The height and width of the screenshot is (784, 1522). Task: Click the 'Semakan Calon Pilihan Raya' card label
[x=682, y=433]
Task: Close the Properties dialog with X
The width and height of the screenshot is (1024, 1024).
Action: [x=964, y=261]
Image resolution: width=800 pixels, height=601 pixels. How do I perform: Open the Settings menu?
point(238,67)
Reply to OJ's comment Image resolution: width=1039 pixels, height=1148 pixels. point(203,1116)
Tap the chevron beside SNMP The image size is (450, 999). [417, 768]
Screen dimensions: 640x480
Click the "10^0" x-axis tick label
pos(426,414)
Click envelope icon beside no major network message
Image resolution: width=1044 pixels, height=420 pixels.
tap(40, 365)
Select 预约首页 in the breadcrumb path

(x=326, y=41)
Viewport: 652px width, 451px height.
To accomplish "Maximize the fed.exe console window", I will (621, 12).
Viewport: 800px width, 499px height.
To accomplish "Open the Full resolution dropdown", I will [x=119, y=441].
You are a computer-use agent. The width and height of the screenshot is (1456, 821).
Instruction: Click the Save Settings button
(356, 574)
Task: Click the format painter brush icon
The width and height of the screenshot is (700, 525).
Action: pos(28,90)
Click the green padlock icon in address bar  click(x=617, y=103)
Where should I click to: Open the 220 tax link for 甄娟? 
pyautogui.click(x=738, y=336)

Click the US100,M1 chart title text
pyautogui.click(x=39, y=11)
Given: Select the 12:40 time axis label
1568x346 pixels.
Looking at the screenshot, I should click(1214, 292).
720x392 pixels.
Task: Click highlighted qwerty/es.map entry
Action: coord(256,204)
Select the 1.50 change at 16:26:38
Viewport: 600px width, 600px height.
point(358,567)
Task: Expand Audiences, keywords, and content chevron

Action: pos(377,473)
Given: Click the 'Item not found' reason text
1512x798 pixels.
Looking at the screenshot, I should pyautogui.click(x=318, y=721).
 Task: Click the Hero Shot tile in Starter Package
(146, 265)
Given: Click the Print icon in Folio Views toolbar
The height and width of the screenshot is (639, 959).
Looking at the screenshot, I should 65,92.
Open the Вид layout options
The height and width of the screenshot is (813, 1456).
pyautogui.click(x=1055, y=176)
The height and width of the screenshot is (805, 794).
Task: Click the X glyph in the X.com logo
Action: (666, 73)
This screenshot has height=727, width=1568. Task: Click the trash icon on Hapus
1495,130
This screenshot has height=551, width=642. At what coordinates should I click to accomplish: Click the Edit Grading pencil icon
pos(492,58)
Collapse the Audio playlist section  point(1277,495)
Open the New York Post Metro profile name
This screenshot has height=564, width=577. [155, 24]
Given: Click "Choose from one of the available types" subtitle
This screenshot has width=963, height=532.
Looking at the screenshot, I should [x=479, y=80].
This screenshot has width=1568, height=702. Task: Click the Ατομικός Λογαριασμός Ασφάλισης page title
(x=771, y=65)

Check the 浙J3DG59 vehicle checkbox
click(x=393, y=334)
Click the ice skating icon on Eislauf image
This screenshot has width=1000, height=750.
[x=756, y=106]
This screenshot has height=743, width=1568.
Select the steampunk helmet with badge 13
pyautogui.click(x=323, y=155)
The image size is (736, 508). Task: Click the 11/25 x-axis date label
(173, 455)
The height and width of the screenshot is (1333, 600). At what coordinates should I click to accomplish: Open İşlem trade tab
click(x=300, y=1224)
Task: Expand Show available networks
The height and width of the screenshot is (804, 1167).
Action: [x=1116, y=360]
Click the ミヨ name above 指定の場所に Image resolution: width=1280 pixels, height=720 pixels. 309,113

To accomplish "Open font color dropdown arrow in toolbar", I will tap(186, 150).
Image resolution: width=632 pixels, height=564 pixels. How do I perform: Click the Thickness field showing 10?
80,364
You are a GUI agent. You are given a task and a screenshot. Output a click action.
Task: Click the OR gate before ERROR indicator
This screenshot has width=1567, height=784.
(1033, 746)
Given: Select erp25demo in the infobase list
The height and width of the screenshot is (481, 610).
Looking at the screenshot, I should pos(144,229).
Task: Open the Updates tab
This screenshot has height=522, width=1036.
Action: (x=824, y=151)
——————————
What to do.
Please give again the lines above between the line holding "Instruction: Click the Save Settings button" and the line holding "Click the green", inclusive, exactly as they are and with nothing added.

Reply.
Instruction: Click the Save Settings button
(356, 574)
Task: Click the format painter brush icon
The width and height of the screenshot is (700, 525).
Action: pos(28,90)
Click the green padlock icon in address bar  click(x=617, y=103)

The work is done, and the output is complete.